O antílope é um animal privilegiado, já que nenhum caçador consegue sequer aproximar-se dele. Tem longos chifres em forma de serra, de tal forma que até pode cortar grandes árvores! Quando tem sede, o antílope segue até ao rio Eufrates e bebe dessa água. Ora, existe nessa zona, na zona do Eufrates, um arbusto chamado Herecine que tem longos galhos e com os quais o antílope brinca, fazendo passar os seus chifres por aqueles galhos. Ao fazê-lo, galhos e chifres ficam entrelaçados e o antílope não consegue libertar-se. Vendo-se preso emite um bramido que alerta os caçadores que assim conseguem capturá-lo e matá-lo.
 
 
O unicórnio era, segundo os bestiários medievais, um animal muito pequeno, do tamanho de uma criança, extremamente rápido e com um único chifre na testa. Nenhum caçador conseguia apanhá-lo, a não ser pelo seguinte estratagema:
Guiava-se uma virgem, sozinha, para perto do local onde o unicórnio vivia, no meio dos bosques. O unicórnio, vendo a virgem, rapidamente saltava para o seu colo e aninhava-se nele, sendo por isso facilmente apanhado. Jesus era de certa forma um unicórnio, desta feita, um unicórnio espiritual. Tal como o unicórnio tem um único chifre, também Cristo e o Pai são um só. É também uma espécie de unicórnio espiritual pois nada nem ninguém conseguia detê-lo: nem os Tronos, nem as Dominações (com letra maiúscula pois trata-se de anjos), nem o Inferno podiam apanhá-lo ou prendê-lo.

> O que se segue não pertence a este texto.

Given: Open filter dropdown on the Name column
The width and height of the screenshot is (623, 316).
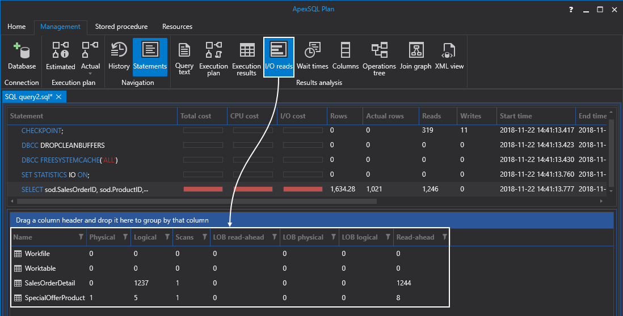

Apenas a vontade do Pai o fez vir à Terra através de uma virgem, para nossa salvação.
Apesar de tudo isto, o unicórnio podia lutar com outros animais, principalmente com elefantes, que vencia ferindo-os no dorso. 
















Domenichino
The Maiden and the Unicorn
c. 1602
Palazzo Farnese, Roma

 
(continua)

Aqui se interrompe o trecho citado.